The 2014-15 season for the Penguins will be remembered for the injuries. The team was supposed to be constructed to be better in the playoffs and, despite losing in five games, a case could be made, based on the defense and the penalty killing, that it was a better playoff team.

If it had been healthy.

Crosby spent way too much time digging for pucks and looking for a winger or a trailing defenseman who could put the puck in the net.

Lots of work to do between now and October.

• Baseball is not cool.

How do I know this? Comedian Chris Rock says so in a seven-minute rant on this month’s edition of HBO’s Real Sports, which might be the best sports show on television.

And why is baseball not cool? According to Rock, it’s too white.

Rock says that, as a black baseball fan, he is an endangered species. He talks about loving the Mets when he was a kid, but, “When I ask another black guy if he saw the Mets game last night, the answer I gets is, ‘What’s a Met?”

He has statistics to back up his contention that baseball is dying – Little League participation is down 20 percent since 1995 and TV ratings for the World Series are down 50 percent, and five out of six people who watch baseball are white and the average age is 53. In America, 4.62 people out of six are white.

Rock laments the fact that only eight percent of Major League Baseball players are African-American and the team that won the World Series last year – the San Francisco Giants – had none.

“It’s the game. It’s old-fashioned and stuck in the past. You got white-haired white guy announcers. Baseball likes to look back.”

He says the antique stadiums that popped up around the country don’t exactly remind black people of the good ole days.

So what’s Rock’s solution?

“Baseball needs us. Fact is, black America decides what is hot and what young people get excited about.”

Rock doesn’t like baseball’s boring code of no undue celebrating. He uses video to show that bat-flipping after a home run is an “art form” in Korean baseball. He says that in American baseball, “don’t look too happy about it.”

He compares baseball’s unwillingness to celebrate to the NFL and shows a few players making idiots of themselves after touchdowns. All of the dancing football players are black, of course.

Maybe the code is a white thing more than it’s a baseball thing. Choreographed celebrations in hockey tend to be frowned upon, too.

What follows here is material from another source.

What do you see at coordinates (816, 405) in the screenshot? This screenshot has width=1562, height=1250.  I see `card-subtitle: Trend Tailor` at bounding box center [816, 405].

There aren’t a lot of white NFL players who play the fool for entertainment purposes. Or as Jim Brown, possibly the NFL’s greatest player and a founding father of the black pride movement in the 1960s, says, ” That’s embarrassing to me. To think in this day and age, these young men would be out there shaking their butts and not knowing much of anything else. Not knowing the dignity of a man and how to play a game and play it hard and let that speak for yourself.”

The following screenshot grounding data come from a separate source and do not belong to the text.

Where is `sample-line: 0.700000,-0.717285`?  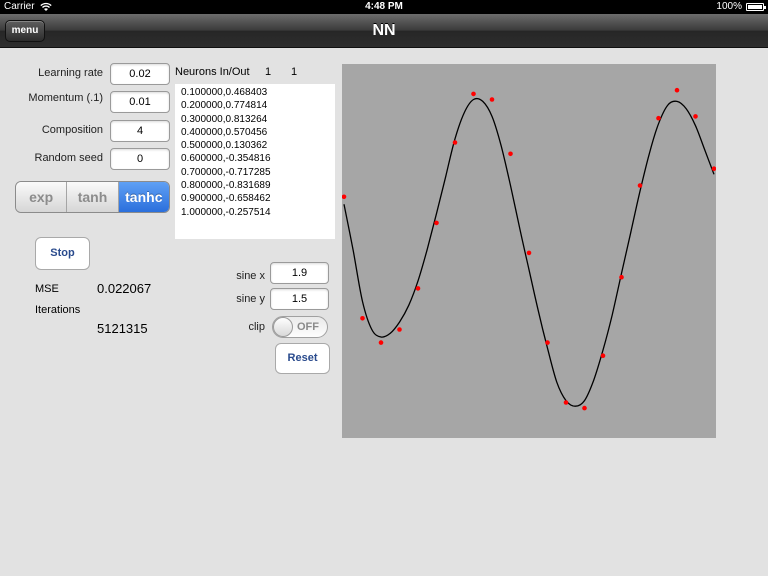
sample-line: 0.700000,-0.717285 is located at coordinates (226, 172).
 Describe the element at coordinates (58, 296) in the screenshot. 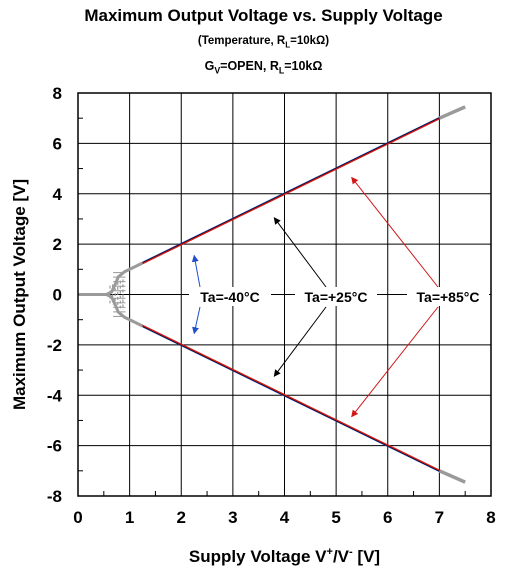

I see `y-tick-label: 0` at that location.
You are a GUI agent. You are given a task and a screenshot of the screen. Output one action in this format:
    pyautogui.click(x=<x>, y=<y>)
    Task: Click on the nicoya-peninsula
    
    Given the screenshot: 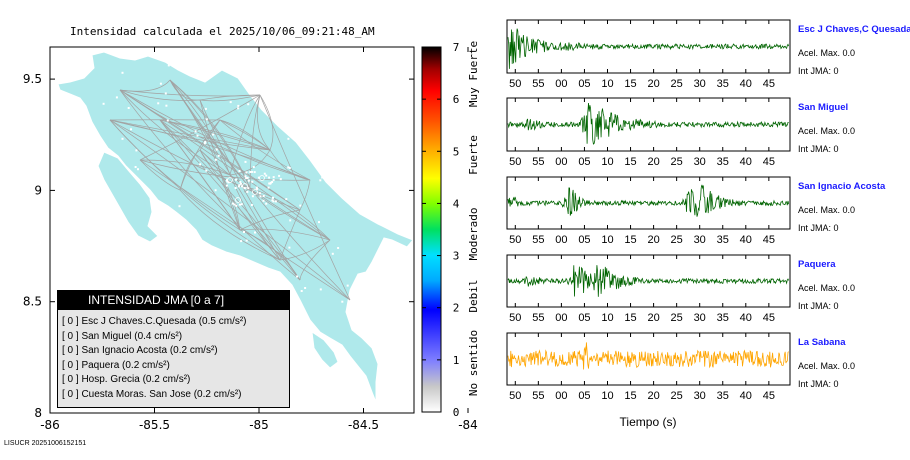 What is the action you would take?
    pyautogui.click(x=128, y=197)
    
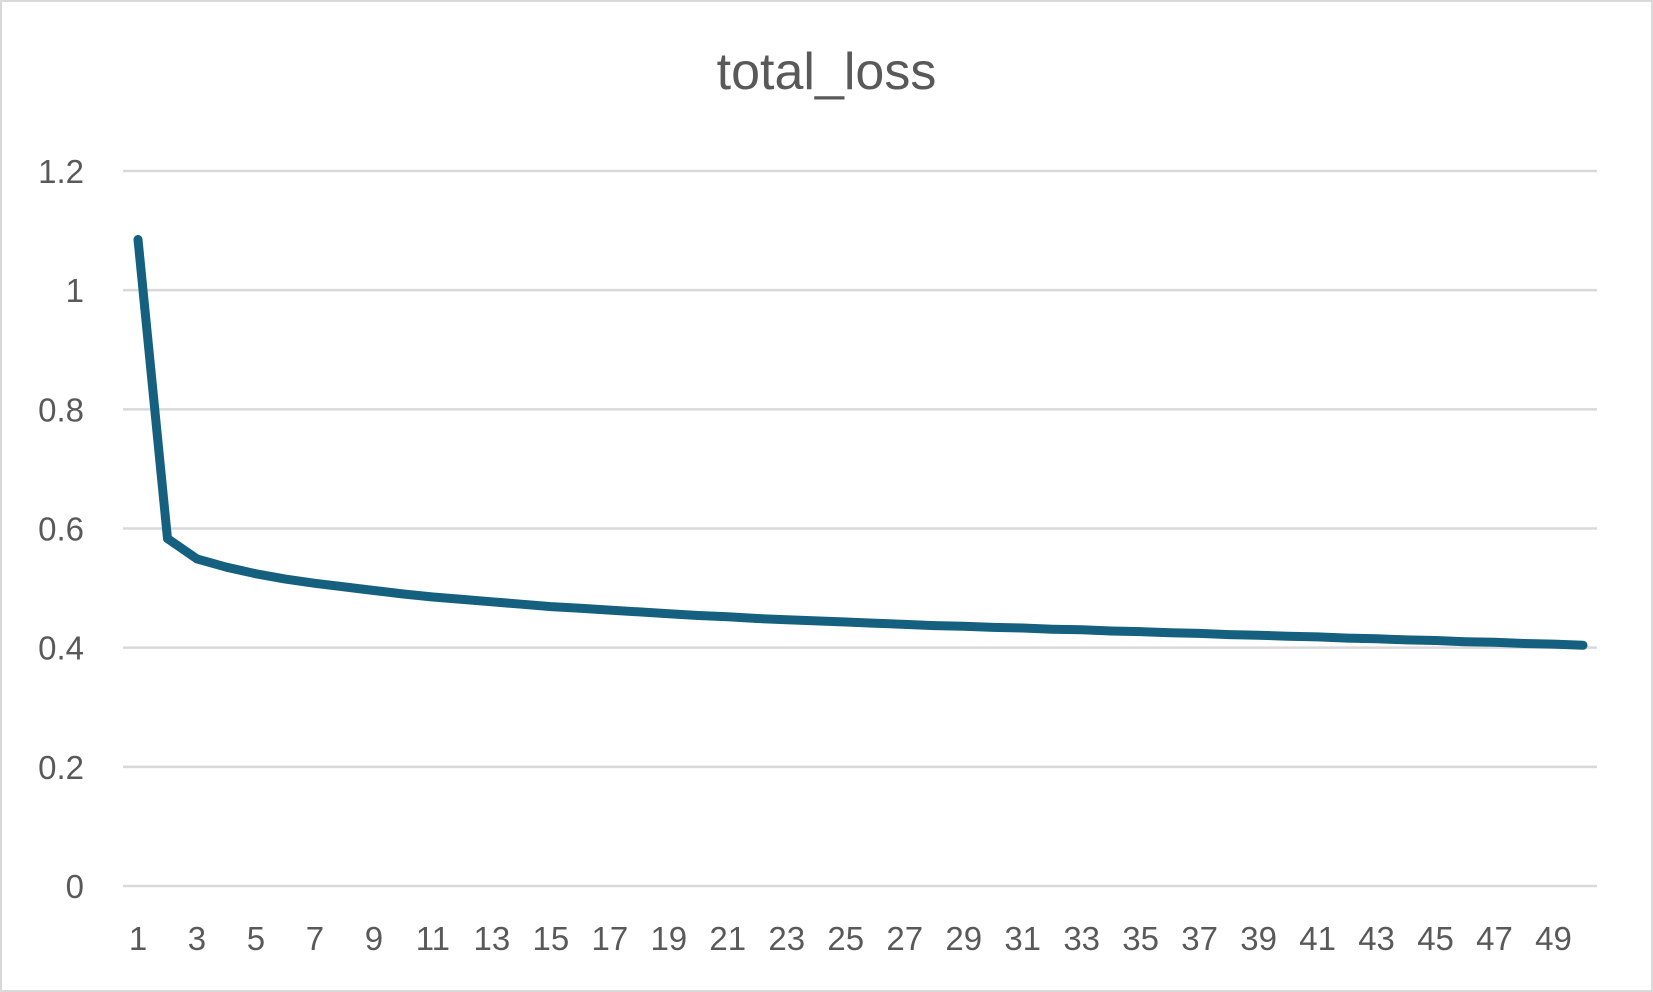 Image resolution: width=1653 pixels, height=992 pixels. Describe the element at coordinates (1376, 938) in the screenshot. I see `x-tick-label: 43` at that location.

Rock thinks baseball needs to stop being so white in order to save itself from extinction.

Imagine the response if a white man, comedian or otherwise, said he was losing interest in the NFL because it’s not white enough. Sixty-eight percent of the players in the NFL are black.

Rock probably doesn’t know it but he’s promoting one of the most insidious causes of racial discrimination – the soft bigotry of low expectations.

White players are expected to act like they’ve been in the end zone before, but black players are expected to show, as Brown says, “The buffoonery. The things we fought to get away: The stereotypical gestures. The rolling of the eyes, the dancing, and all the Walt Disney stereotypical disgraces,” when they get there.

Remember when Seattle Seahawks quarterback Russell Wilson, who is biracial, was reported to be considered “not black enough” by his teammates? There might not be a more respectful, humble, intelligent superstar athlete in America than Wilson, who, by the way, has the NFL’s No. 1-selling jersey.

Rock apparently agrees with Wilson’s teammates and believes he’s better suited for baseball.

Wilson played in the minor leagues while he was in college. On ESPN Radio, Wilson said, “There’s a great correlation between baseball and football, especially in terms of playing quarterback. The mental focus you have to have with one play at a time and being in the moment. It really prepares you mentally.”

Rock might need to adjust his focus.

John Steigerwald writes a Sunday column for the Observer-Reporter.